Source data
Pulse collects publicly available search trend signals for supported regions. A snapshot records surfaced queries, approximate search volume, growth, related searches, source coverage, and collection time. Values are estimates and should be read as directional signals, not audited totals of every search performed.
Organization and classification
Queries are normalized and grouped when the evidence indicates the same real-world subject. Each topic is assigned a subject category and an apparent intent such as following, explaining, planning, buying, watching, worrying, remembering, debating, or playing. These labels are interpretations and can be imperfect, particularly for ambiguous names, multilingual terms, and fast-moving events.
Automated summaries
Explanatory text is generated with AI from the trend record, related searches, dated observations, and linked source titles supplied to the system. The system is instructed not to invent unsupported facts or treat a search-observation date as the date an event occurred. Automated output may still contain errors, so source links and correction channels remain part of the publication.

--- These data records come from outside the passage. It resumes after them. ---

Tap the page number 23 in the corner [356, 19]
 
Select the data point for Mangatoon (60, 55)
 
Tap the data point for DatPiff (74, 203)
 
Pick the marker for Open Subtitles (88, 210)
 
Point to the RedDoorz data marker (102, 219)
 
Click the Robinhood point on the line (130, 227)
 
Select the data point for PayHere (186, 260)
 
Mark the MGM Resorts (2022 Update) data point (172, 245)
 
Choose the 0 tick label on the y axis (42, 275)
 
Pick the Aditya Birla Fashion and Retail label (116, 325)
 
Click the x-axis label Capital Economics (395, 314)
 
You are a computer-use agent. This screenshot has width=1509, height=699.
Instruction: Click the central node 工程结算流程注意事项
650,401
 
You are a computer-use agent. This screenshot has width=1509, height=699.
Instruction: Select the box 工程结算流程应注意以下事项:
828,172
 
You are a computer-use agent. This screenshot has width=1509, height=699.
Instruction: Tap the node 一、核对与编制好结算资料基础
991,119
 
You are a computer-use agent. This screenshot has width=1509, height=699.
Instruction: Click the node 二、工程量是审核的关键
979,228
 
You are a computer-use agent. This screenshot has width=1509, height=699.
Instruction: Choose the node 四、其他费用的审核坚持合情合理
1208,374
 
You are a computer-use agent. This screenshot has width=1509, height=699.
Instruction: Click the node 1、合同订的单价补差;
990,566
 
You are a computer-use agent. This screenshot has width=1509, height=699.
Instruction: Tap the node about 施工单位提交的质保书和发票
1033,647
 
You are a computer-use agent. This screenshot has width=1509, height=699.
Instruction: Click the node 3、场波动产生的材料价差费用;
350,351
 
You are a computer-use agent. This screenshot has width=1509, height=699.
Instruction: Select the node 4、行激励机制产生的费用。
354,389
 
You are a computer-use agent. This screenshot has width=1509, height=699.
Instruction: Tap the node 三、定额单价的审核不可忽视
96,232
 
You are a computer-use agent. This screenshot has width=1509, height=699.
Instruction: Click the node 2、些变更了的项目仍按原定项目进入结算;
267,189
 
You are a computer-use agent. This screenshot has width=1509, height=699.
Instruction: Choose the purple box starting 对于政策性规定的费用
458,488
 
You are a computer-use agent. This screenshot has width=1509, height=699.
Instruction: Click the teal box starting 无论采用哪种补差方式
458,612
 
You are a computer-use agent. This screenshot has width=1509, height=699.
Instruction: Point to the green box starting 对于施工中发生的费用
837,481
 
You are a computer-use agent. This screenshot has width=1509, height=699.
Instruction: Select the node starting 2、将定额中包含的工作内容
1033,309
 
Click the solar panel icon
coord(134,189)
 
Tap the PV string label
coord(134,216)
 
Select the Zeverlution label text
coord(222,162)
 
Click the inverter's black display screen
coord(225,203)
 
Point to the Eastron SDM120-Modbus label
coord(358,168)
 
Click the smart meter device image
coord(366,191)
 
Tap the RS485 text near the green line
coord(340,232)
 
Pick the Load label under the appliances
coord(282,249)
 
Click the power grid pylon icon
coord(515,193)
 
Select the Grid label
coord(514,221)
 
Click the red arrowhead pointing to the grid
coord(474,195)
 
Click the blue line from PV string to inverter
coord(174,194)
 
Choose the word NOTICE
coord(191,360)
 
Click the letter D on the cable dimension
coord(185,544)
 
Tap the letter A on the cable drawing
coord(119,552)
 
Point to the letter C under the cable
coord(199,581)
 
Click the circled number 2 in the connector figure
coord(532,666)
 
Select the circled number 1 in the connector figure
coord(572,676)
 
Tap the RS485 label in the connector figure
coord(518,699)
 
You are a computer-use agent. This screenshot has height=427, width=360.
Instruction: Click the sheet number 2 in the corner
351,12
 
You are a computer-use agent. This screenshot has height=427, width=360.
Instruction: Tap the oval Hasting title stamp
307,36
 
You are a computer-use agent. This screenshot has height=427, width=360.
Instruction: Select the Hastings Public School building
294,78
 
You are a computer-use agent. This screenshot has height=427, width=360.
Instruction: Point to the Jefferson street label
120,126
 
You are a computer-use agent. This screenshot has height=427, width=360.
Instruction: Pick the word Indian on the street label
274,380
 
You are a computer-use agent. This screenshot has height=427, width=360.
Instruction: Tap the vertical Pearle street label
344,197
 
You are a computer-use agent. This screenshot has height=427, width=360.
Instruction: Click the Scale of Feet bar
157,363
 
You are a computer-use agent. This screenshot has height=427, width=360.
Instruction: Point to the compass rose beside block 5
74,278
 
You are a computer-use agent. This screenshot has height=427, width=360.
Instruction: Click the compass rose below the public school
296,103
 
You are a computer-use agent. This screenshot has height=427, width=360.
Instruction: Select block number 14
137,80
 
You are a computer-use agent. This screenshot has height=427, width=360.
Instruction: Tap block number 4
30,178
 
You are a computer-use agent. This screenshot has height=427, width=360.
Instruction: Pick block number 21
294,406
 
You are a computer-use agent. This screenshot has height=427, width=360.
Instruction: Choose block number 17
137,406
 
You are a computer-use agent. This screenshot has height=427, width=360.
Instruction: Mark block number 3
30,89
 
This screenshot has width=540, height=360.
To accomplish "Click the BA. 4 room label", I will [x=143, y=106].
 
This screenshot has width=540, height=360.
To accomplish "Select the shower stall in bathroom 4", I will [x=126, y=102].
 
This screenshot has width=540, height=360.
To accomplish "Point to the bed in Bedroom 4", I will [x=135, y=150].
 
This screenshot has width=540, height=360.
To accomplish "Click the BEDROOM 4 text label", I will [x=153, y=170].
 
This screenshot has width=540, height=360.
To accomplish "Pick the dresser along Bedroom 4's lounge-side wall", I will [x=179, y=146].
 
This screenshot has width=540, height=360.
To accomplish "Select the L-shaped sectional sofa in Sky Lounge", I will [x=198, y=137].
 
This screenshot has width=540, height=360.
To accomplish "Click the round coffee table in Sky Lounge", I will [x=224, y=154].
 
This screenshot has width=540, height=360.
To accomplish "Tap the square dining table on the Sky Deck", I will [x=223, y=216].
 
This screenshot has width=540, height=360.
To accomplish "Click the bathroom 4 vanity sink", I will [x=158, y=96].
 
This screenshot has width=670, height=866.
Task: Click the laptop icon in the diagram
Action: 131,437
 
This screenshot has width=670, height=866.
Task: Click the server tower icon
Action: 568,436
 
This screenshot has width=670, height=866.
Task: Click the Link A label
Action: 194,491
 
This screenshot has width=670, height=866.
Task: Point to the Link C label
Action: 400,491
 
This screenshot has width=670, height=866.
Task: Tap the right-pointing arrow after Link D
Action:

Images and source reporting
Images shown in trend interfaces are previews associated with search terms or linked source reporting and remain attributed to their source publishers. Pulse asks search engines not to index those publisher images from its pages. Image appearance does not imply ownership, endorsement, or that an image is direct evidence for every part of a summary.
Known limitations
- Search data reflects attention, not a representative opinion poll.
- Approximate volumes can be bucketed, delayed, or revised.
- Language and entity ambiguity can produce incorrect grouping.
- Source availability differs by topic, language, and region.
- Fast-moving stories can change after a snapshot is published.